Only one span of the material below is wanted. Output it exactly, from the line with "This screenshot has height=664, width=1444." through the line with "the magnifying glass", without any pictures.

═════ DATA SUPPLIED ═════

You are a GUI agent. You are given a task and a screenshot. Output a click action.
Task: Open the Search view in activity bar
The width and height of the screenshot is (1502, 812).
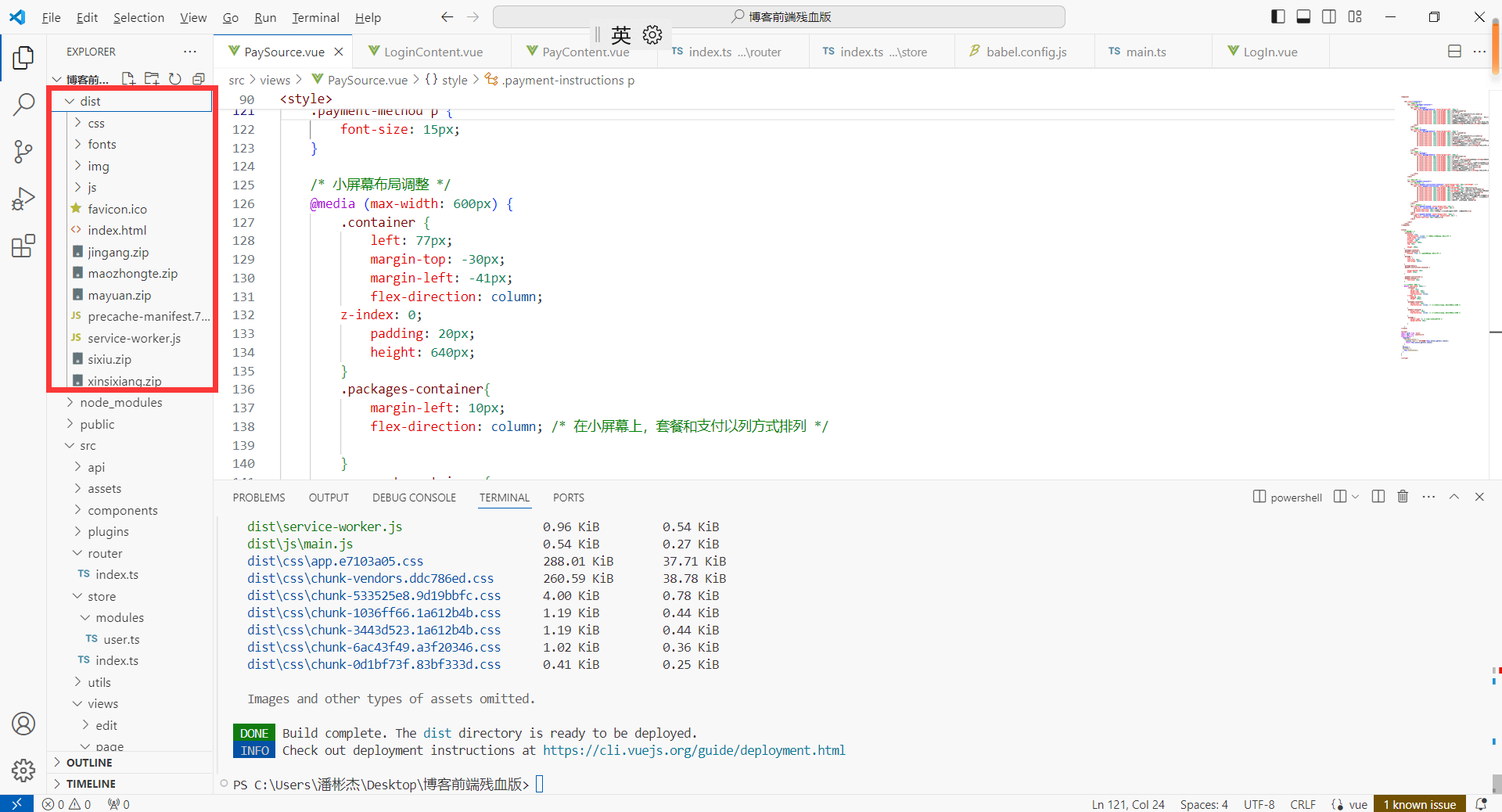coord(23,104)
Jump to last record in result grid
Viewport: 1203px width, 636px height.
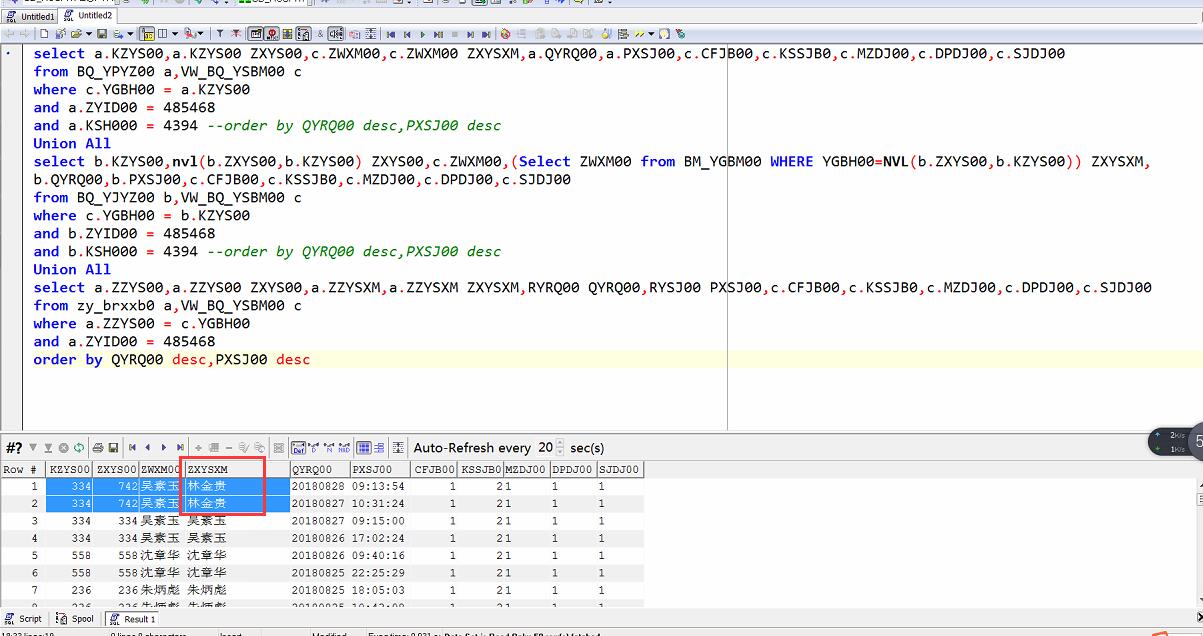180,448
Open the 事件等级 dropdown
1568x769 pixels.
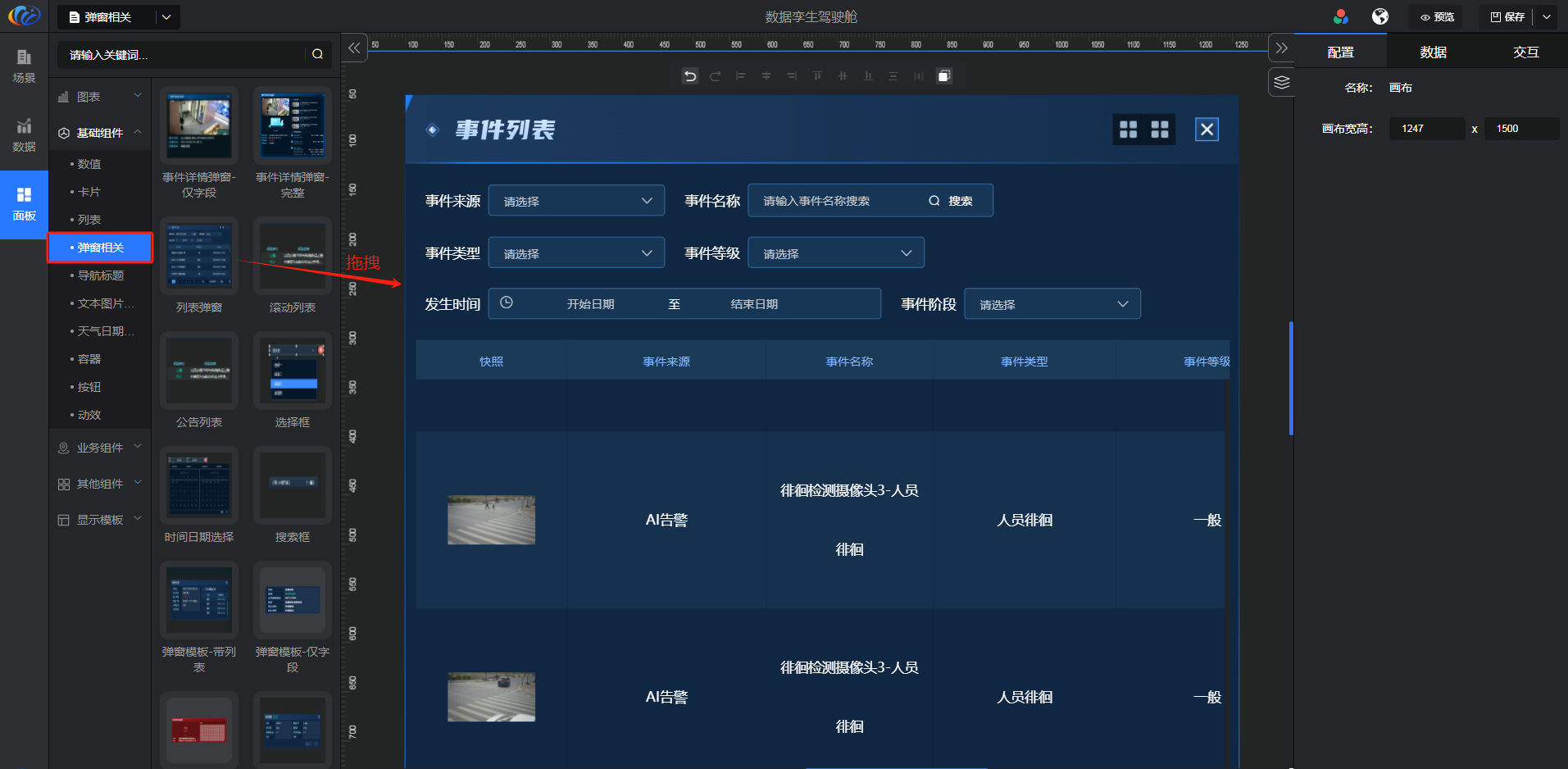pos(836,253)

═════
═════ DATA SUPPLIED ═════

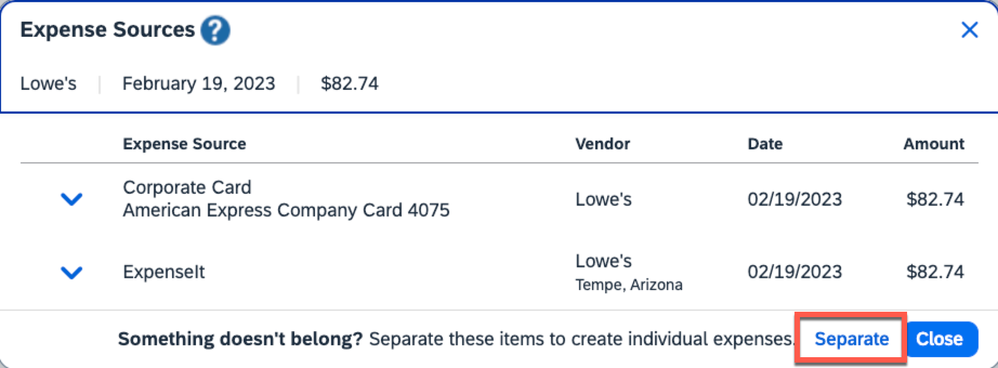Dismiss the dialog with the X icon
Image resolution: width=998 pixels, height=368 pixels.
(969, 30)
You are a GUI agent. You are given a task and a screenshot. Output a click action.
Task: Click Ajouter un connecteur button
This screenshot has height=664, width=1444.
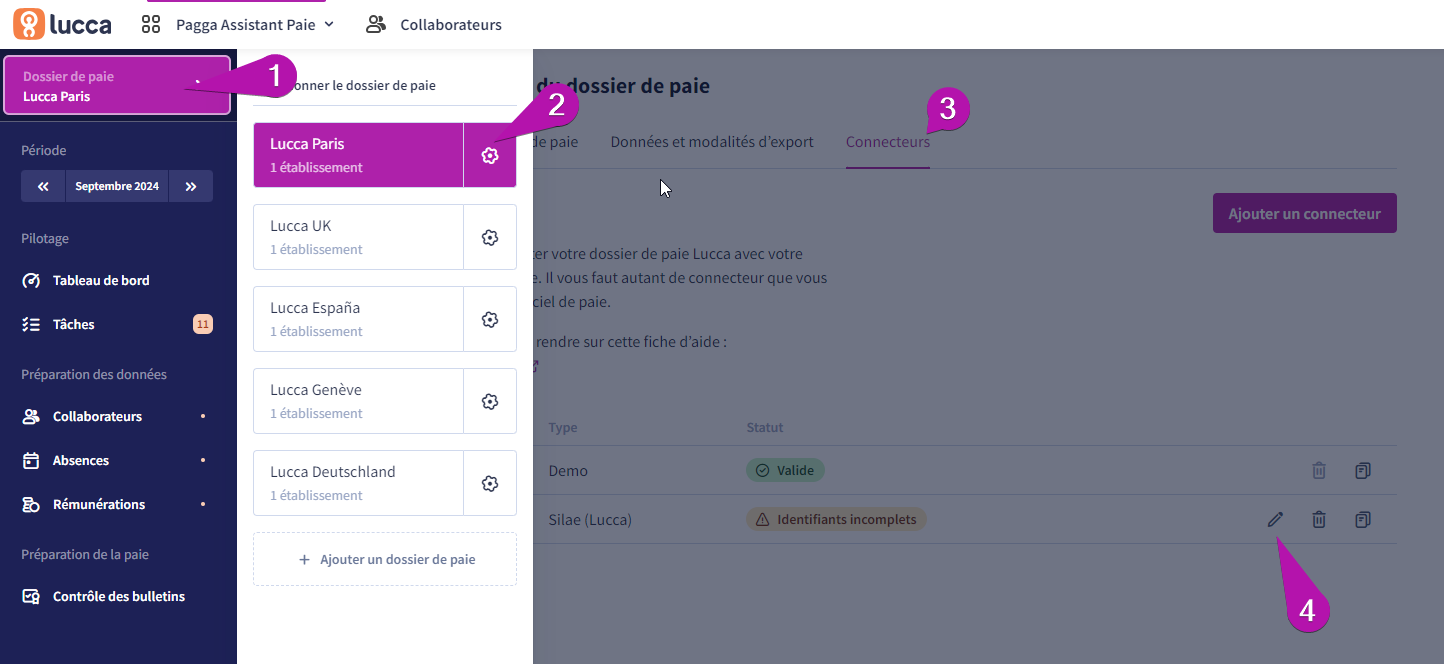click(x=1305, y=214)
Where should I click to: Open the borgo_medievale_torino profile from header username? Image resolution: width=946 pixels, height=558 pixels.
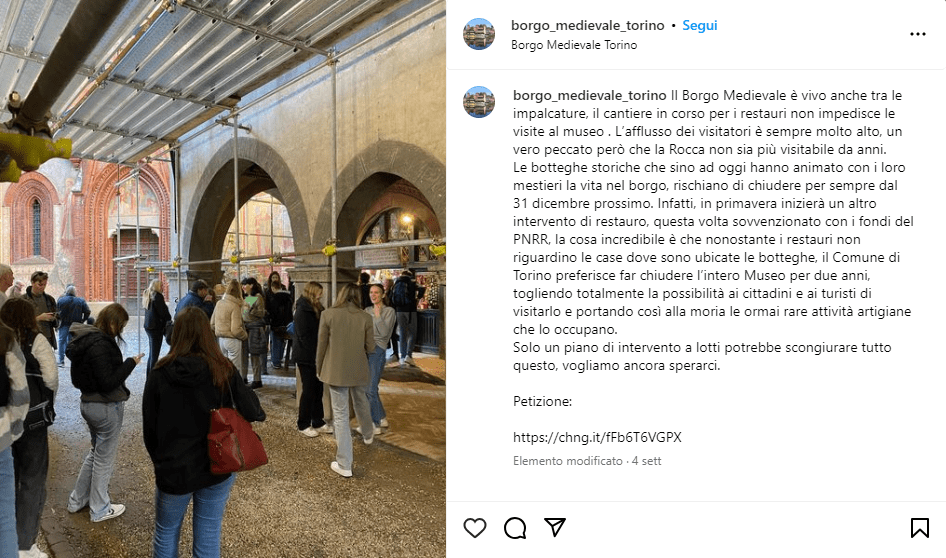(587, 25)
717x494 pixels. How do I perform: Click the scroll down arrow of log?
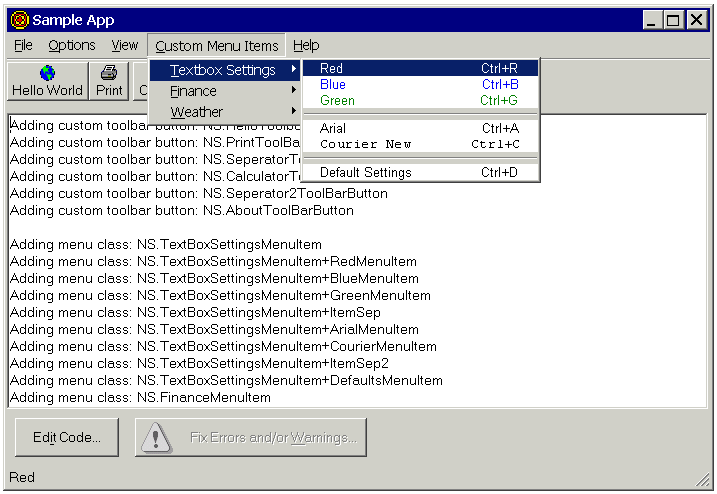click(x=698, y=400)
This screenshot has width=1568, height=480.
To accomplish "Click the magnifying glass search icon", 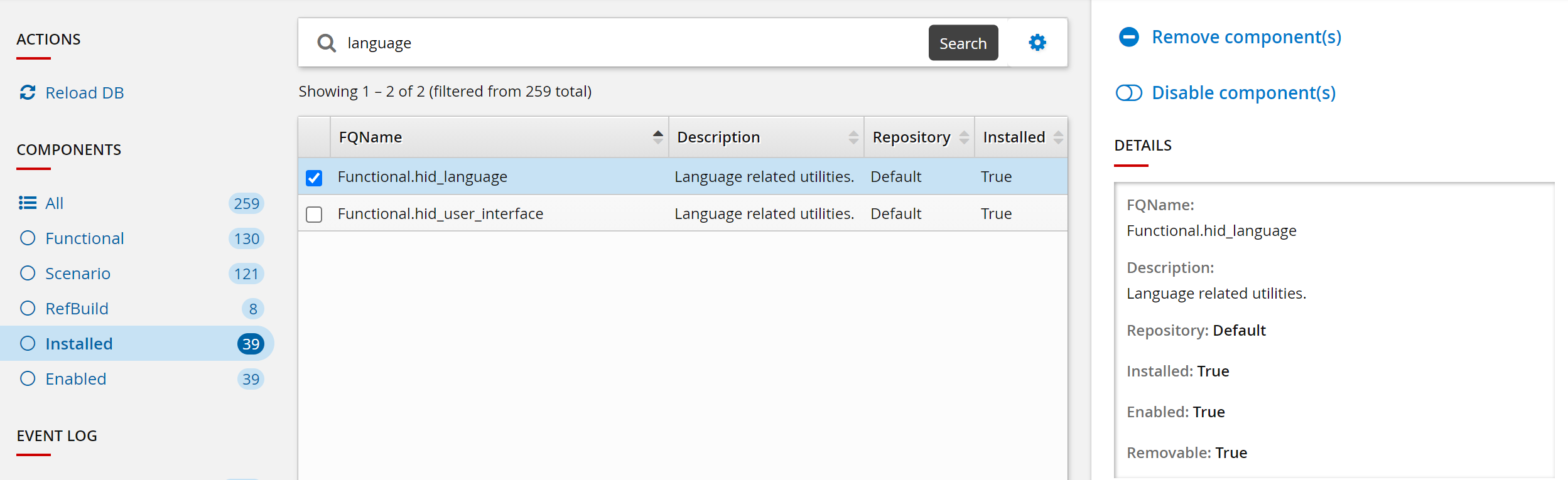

═════
═════ DATA SUPPLIED ═════

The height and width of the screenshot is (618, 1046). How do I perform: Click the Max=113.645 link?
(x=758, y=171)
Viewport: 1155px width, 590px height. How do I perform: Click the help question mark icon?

═════

→ **WRITTEN REPLY**:
This screenshot has height=664, width=1444.
click(x=1305, y=214)
Where should I click to: Open the borgo_medievale_torino profile from header username? Image resolution: width=946 pixels, height=558 pixels.
(587, 25)
717x494 pixels. How do I perform: Click the scroll down arrow of log?
click(x=698, y=400)
This screenshot has width=1568, height=480.
To accomplish "Click the magnifying glass search icon", 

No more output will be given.